> _Passage à lire_:
● ● ● ● ●

(Photo: Florence Landry pour Unsplash)
BLOGUE INVITÉ. Dans un marché immobilier bouillonnant comme celui de la dernière année, nous nous concentrons souvent sur le court terme et nous oublions les tendances à long terme.
Le marché immobilier a toujours été cyclique et le restera. Celui-ci peut bondir rapidement pendant quelques années, puis l’offre s’ajuste, les ménages arrivent à leur capacité maximale de paiement et un ralentissement se produit. Durant cette période, les prix peuvent parfois baisser, stagner, ou encore, augmenter modestement.
C’est pourquoi il est toujours intéressant d’avoir une vision à long terme du marché. Une fois la folie pandémique passée, quelles seront les grandes tendances au cours des 10 prochaines années pour le marché immobilier québécois ? Plusieurs variables seront à surveiller.

● ● ● ● ●

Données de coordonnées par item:
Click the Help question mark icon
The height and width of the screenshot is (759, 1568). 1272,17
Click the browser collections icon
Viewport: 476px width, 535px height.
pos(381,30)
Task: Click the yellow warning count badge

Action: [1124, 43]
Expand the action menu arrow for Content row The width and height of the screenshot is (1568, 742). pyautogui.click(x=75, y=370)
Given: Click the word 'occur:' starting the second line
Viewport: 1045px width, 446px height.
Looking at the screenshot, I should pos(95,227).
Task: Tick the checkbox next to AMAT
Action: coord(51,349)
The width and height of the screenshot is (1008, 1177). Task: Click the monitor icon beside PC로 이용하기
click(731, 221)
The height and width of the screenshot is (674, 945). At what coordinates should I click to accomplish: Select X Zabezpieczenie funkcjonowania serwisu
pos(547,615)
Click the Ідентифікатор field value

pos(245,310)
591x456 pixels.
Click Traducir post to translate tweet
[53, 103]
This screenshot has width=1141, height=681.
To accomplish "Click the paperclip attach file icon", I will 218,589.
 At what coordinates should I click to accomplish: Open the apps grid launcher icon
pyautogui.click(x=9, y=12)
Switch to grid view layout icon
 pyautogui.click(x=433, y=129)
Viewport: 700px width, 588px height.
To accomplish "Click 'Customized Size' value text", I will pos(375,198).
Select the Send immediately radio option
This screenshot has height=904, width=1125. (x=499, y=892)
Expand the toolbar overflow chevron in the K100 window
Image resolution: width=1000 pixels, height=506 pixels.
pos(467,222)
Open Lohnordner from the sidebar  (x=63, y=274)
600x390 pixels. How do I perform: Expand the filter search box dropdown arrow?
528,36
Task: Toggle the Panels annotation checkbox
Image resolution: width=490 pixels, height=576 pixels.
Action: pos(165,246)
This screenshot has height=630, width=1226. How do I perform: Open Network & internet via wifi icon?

● ● ● ● ●

> _Énoncé du problème_: Restituez à l'identique l'extrait du texte sur le marché immobilier québécois, depuis « (Photo: Florence Landry » jusqu'à « à long terme. » inclus.

> _Résultat obtenu_:
(Photo: Florence Landry pour Unsplash)
BLOGUE INVITÉ. Dans un marché immobilier bouillonnant comme celui de la dernière année, nous nous concentrons souvent sur le court terme et nous oublions les tendances à long terme.